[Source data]
------------------------------

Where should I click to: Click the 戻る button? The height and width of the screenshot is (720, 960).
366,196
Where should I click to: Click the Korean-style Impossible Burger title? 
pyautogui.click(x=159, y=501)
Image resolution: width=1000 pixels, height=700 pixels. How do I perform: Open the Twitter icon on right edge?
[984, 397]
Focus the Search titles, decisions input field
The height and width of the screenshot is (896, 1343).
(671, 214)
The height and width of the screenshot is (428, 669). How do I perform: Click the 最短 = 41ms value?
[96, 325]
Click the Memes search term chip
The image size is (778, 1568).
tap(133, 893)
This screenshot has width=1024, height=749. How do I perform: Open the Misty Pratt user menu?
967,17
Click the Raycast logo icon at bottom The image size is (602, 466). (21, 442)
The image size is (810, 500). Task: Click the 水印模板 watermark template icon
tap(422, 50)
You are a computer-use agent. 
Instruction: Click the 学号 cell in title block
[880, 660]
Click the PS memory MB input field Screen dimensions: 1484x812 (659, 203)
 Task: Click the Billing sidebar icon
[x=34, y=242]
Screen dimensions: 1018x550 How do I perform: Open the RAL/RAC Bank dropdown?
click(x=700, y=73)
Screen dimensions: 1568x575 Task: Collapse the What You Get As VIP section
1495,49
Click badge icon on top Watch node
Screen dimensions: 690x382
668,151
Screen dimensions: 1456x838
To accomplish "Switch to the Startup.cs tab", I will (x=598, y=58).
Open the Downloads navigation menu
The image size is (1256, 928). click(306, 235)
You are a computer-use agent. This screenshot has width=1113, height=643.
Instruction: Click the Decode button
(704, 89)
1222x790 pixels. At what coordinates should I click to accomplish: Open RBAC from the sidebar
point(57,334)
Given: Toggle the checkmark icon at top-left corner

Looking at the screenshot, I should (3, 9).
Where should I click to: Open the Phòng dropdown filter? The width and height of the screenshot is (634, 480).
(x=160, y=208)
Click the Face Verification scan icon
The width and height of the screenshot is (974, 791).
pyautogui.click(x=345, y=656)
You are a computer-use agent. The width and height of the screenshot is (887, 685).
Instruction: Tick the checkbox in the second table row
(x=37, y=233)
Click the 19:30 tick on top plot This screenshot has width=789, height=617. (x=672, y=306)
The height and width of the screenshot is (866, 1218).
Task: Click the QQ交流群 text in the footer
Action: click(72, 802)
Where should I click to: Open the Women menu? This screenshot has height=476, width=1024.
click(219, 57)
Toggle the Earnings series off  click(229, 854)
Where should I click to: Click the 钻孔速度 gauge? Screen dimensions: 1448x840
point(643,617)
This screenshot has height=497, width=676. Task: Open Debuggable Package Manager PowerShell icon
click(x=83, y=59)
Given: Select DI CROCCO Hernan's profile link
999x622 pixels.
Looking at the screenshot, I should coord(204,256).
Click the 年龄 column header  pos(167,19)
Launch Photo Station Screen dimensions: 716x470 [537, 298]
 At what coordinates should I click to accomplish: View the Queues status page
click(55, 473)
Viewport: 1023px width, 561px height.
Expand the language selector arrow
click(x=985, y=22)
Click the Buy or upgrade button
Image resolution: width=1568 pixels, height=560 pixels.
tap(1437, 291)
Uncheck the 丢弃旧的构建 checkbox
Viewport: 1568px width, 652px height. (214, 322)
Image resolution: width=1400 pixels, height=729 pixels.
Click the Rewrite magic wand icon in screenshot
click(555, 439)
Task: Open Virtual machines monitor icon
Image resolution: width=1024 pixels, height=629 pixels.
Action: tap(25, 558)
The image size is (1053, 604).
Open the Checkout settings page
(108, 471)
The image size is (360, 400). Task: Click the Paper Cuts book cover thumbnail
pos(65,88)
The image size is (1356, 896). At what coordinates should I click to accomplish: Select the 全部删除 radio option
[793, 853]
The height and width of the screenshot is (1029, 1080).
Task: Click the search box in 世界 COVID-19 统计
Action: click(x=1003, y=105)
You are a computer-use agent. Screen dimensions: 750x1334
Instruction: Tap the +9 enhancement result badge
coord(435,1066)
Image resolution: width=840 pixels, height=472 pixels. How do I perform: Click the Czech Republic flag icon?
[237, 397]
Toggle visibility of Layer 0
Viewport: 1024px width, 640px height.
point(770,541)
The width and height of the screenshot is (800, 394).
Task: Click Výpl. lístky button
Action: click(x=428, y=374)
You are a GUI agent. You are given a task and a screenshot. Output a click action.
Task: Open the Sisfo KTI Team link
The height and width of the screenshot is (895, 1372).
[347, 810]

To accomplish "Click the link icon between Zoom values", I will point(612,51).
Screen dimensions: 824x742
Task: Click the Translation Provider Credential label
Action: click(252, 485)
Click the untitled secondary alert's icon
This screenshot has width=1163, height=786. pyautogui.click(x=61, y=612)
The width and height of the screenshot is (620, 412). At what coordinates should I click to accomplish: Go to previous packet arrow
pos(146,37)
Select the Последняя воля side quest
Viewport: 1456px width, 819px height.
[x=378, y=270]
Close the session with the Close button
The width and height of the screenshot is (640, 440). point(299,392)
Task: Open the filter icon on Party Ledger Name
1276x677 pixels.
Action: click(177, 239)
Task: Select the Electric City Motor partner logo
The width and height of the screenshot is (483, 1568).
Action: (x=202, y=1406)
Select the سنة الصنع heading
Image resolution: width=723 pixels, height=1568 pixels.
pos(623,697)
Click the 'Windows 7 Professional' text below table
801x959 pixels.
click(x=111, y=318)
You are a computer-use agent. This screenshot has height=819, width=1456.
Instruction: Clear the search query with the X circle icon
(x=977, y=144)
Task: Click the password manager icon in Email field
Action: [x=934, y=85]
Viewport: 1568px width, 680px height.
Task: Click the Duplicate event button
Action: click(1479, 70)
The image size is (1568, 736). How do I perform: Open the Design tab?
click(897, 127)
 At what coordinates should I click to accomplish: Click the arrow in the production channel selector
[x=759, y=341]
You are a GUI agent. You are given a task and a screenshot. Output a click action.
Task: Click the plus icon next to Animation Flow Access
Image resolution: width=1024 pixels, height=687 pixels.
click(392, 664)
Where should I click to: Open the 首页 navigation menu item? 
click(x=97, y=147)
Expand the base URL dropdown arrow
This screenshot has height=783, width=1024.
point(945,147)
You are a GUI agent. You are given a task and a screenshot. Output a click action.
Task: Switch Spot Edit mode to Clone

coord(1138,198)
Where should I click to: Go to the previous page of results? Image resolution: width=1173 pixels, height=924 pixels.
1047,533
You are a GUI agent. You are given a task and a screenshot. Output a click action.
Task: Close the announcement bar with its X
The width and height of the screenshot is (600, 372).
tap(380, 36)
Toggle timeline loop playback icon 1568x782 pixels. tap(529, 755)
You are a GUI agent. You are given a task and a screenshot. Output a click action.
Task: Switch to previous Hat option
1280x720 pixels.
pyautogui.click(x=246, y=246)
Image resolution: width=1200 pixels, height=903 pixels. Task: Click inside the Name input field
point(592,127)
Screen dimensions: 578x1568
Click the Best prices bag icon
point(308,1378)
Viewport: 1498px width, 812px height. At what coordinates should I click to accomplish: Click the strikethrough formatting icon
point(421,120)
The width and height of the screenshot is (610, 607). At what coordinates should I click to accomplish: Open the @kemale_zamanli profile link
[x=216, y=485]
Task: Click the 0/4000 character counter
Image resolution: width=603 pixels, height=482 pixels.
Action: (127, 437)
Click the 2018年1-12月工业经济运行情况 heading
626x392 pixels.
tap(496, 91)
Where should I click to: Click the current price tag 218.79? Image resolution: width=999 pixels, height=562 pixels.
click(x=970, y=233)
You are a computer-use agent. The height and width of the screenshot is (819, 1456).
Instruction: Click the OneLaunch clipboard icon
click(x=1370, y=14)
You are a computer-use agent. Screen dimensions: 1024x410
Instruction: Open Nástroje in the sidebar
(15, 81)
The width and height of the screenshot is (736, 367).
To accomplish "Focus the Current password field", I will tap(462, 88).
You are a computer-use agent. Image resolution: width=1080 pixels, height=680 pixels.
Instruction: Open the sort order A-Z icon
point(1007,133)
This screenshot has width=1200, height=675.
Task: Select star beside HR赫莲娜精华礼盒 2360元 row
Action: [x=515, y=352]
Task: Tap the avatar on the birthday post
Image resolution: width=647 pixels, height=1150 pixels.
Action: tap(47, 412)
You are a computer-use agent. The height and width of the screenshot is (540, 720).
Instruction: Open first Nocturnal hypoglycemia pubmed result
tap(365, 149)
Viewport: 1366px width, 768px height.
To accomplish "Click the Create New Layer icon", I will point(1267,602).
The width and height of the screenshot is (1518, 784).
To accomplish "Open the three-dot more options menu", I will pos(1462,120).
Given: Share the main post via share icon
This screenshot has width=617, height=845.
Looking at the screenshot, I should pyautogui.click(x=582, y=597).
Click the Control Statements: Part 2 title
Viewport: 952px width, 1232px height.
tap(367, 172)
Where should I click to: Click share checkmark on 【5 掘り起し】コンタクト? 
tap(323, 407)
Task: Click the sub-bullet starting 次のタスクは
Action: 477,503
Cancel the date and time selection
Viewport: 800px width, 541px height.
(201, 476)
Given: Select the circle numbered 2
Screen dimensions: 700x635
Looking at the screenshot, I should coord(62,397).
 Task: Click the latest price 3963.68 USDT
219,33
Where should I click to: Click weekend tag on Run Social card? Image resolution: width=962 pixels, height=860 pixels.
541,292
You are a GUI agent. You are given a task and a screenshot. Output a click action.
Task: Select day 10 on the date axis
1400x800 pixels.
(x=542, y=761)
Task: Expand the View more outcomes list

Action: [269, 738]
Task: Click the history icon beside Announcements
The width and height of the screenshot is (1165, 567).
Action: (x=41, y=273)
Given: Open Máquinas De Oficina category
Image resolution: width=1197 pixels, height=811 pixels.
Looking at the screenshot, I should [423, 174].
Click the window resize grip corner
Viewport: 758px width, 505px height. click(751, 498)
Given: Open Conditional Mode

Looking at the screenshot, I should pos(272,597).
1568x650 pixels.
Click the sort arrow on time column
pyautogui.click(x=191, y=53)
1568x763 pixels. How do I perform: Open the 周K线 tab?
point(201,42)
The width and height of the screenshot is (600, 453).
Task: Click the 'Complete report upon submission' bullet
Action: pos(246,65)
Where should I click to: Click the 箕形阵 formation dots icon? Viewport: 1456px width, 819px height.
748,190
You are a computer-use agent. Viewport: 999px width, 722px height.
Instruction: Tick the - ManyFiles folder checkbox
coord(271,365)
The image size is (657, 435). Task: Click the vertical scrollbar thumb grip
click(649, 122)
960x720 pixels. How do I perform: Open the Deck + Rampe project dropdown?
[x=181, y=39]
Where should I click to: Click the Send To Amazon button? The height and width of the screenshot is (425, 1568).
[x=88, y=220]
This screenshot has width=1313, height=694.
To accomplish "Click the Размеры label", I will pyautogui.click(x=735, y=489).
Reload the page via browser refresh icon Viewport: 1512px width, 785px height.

------------------------------

* _SHORT PROBLEM_:
Which lines in the data above contain the word "profile"? Pick out each of them and copy it in full.

* _TASK RESPONSE_:
Given: Select DI CROCCO Hernan's profile link
The width and height of the screenshot is (610, 607). At what coordinates should I click to accomplish: Open the @kemale_zamanli profile link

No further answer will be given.